To be done: Swap "upload" for "download" in the part of the items that opens with the line containing "Where should I click to: Click" and closes at the end of the items. Give that part again with nothing else changed, leaving the pictures out.

Information supplied:
━━━━━━
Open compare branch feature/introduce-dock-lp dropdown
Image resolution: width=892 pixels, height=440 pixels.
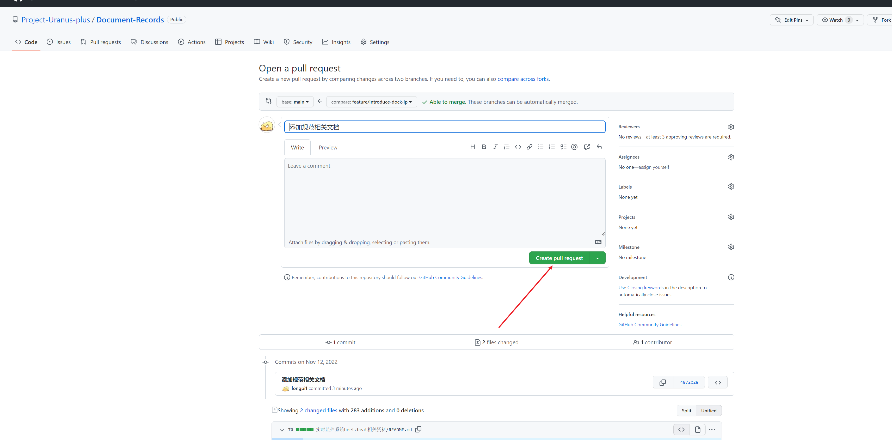pyautogui.click(x=371, y=102)
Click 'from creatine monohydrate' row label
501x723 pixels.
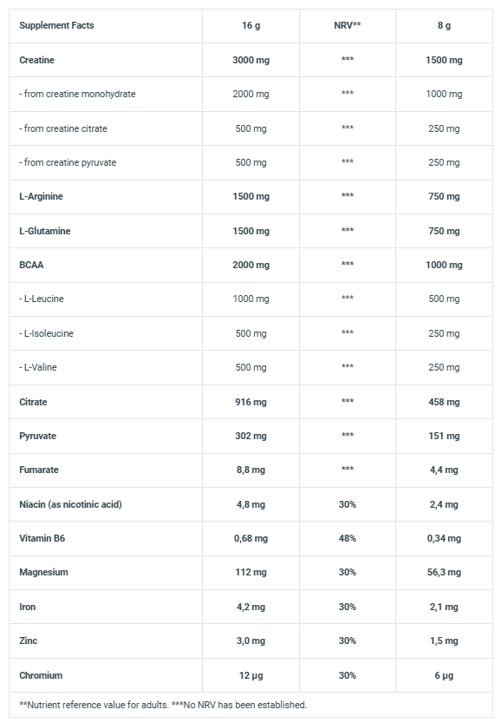[x=77, y=94]
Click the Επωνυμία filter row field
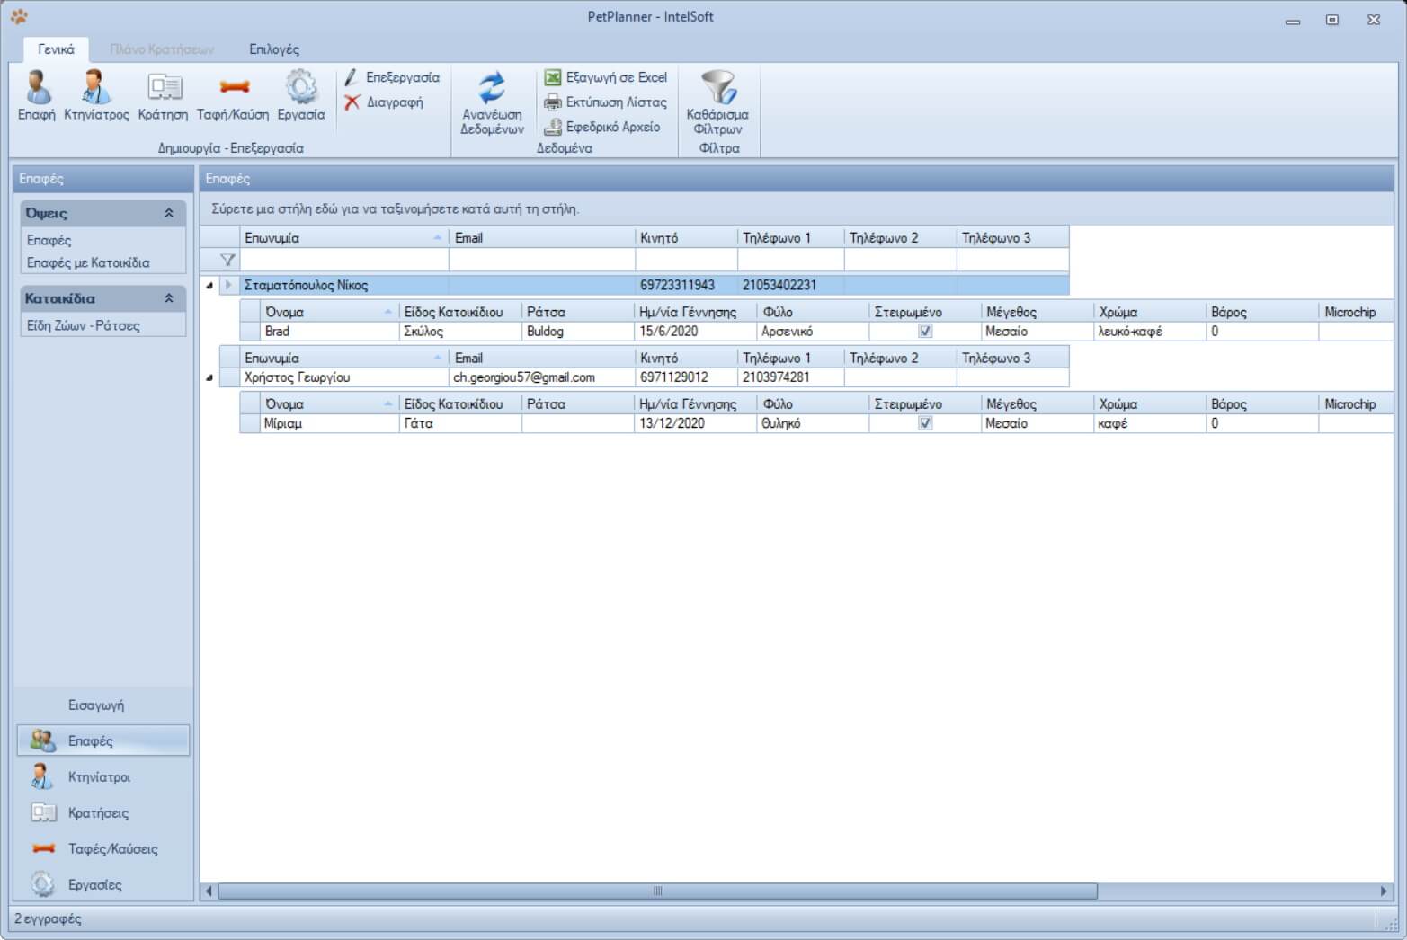This screenshot has width=1407, height=940. click(x=344, y=261)
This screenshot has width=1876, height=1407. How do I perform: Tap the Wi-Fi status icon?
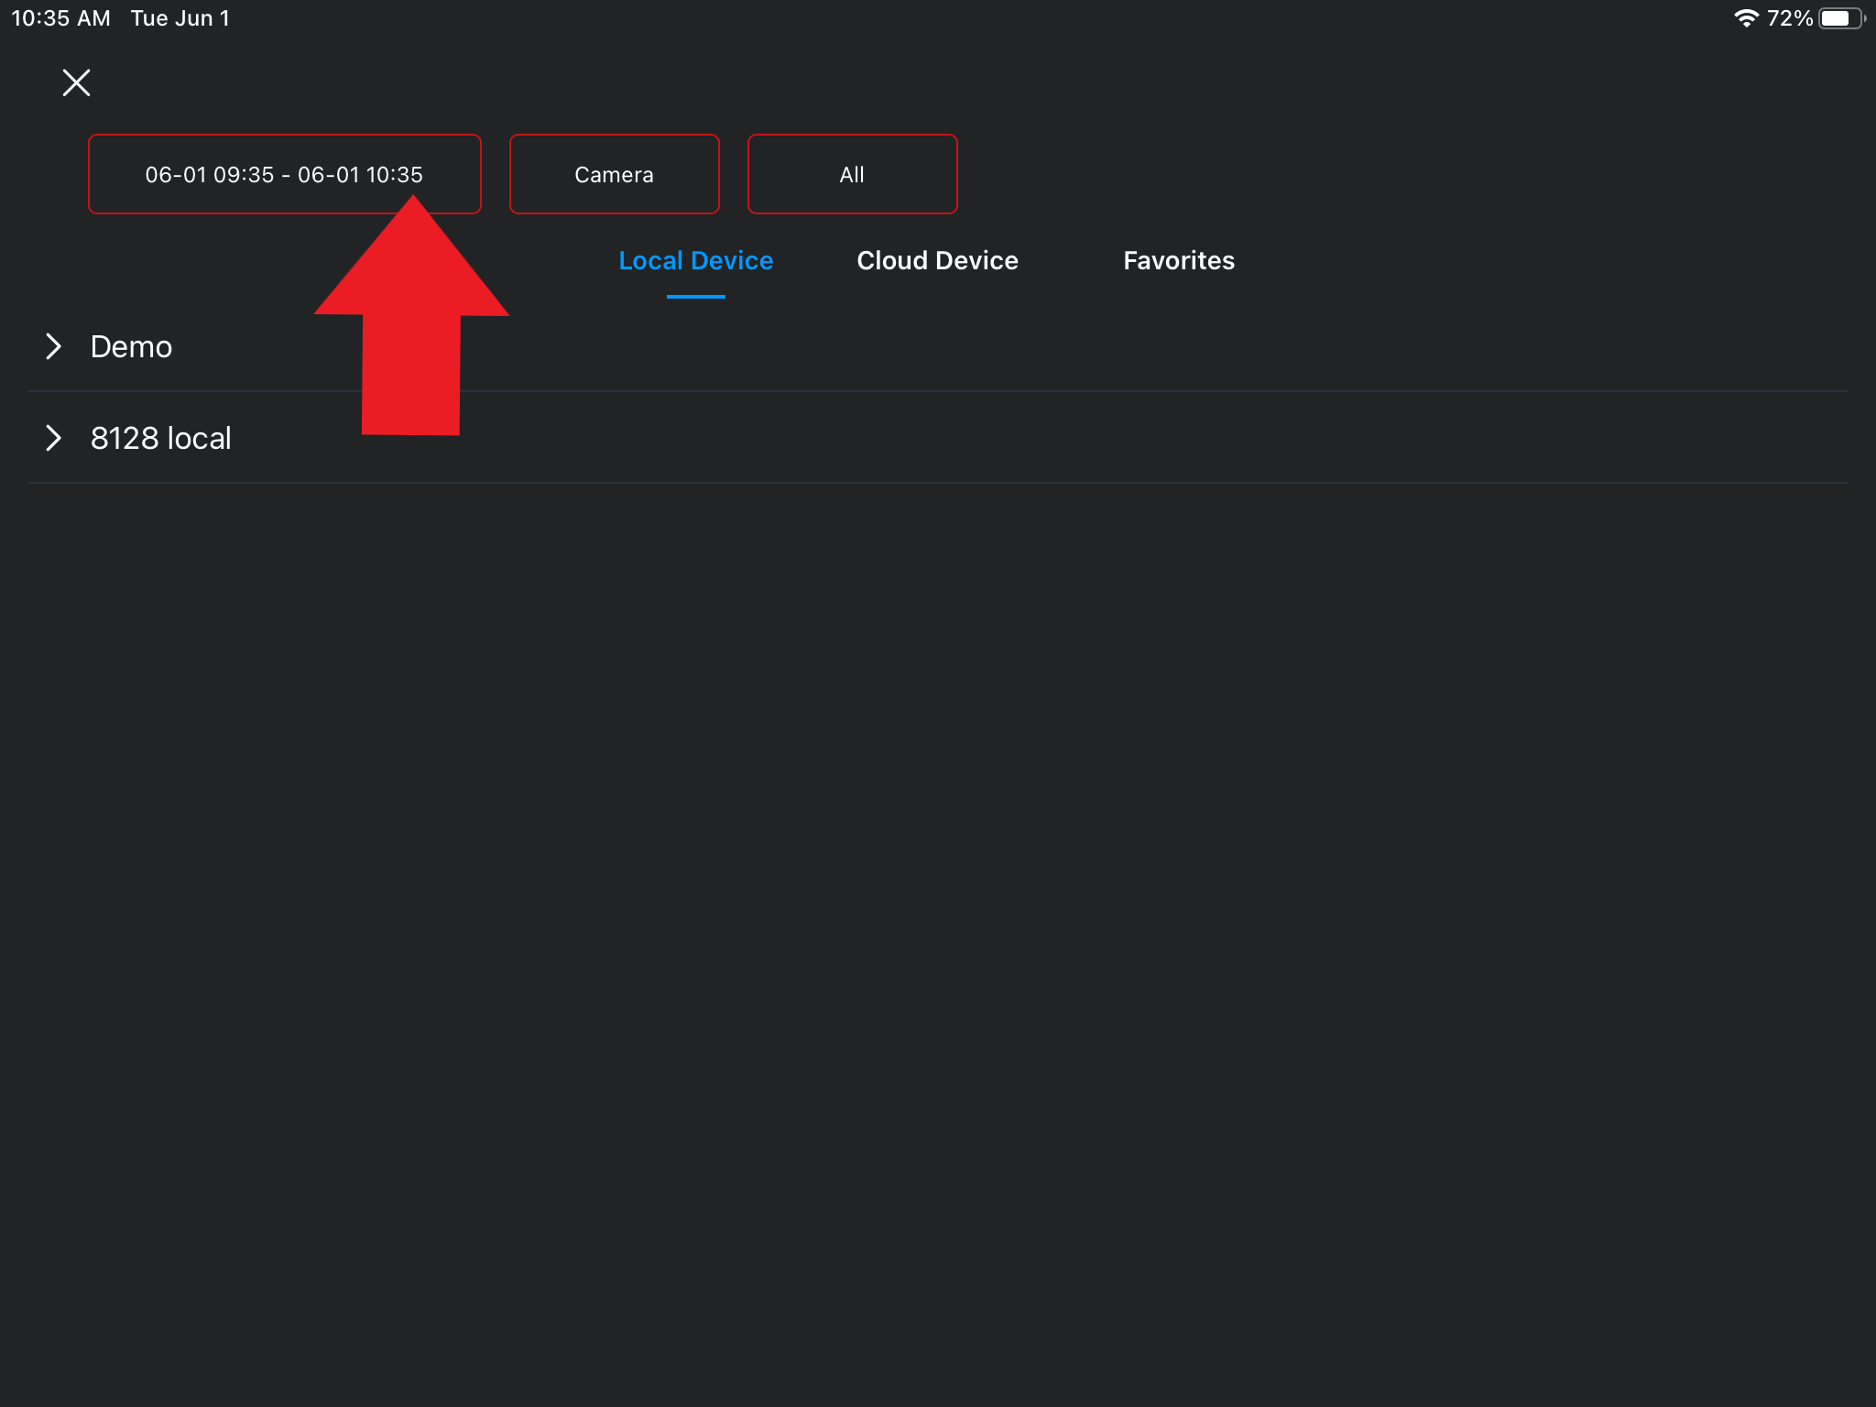[1749, 16]
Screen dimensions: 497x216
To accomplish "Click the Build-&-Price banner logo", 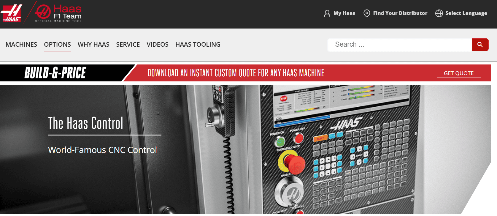I will [55, 73].
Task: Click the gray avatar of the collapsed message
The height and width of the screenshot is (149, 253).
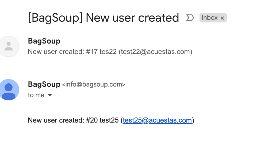Action: click(x=9, y=46)
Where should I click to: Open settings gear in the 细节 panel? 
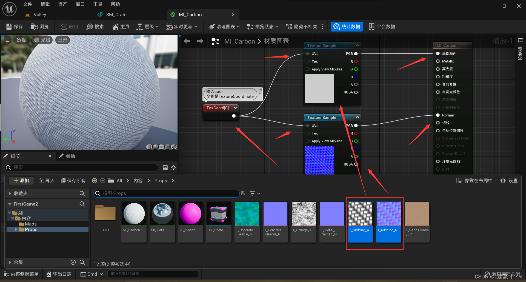coord(173,167)
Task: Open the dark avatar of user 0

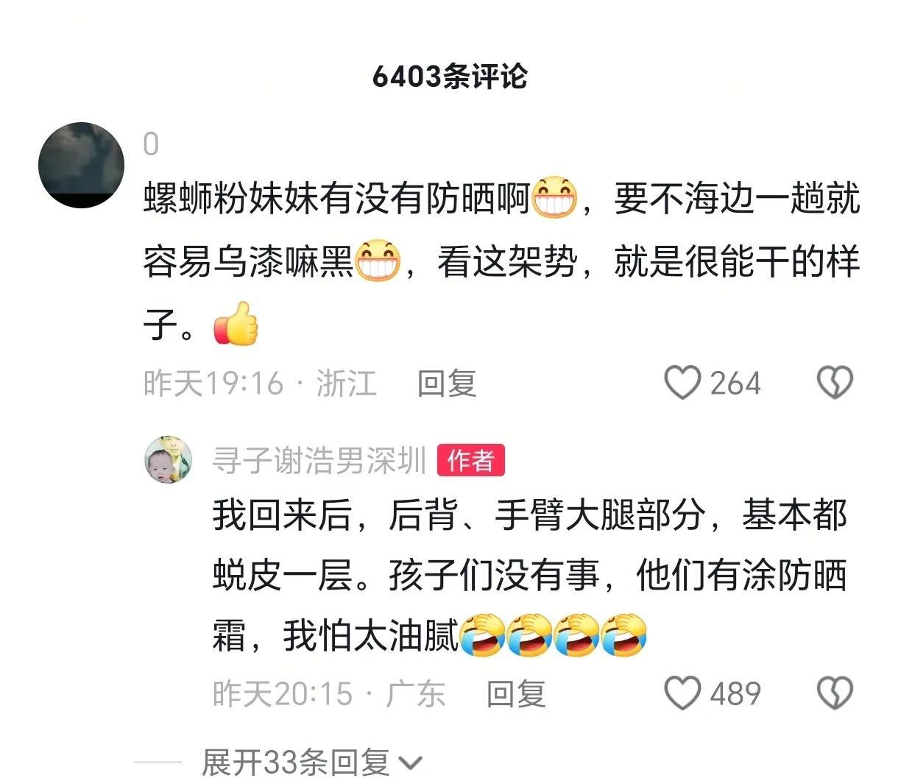Action: 81,165
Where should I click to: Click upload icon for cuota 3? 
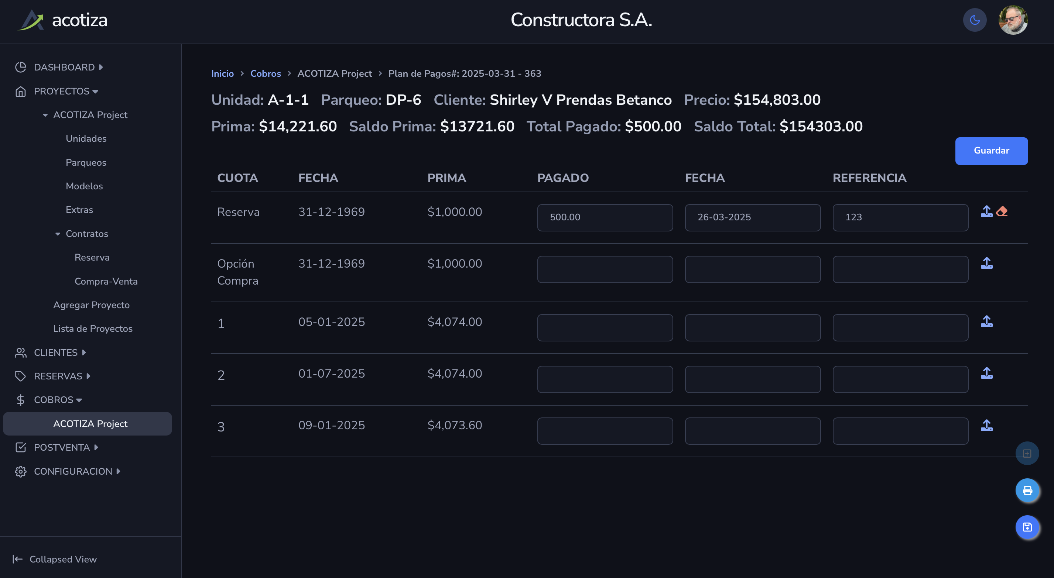pyautogui.click(x=986, y=425)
━━━━━━
Task output:
Where should I click to: Click download icon for cuota 3? 
pyautogui.click(x=986, y=425)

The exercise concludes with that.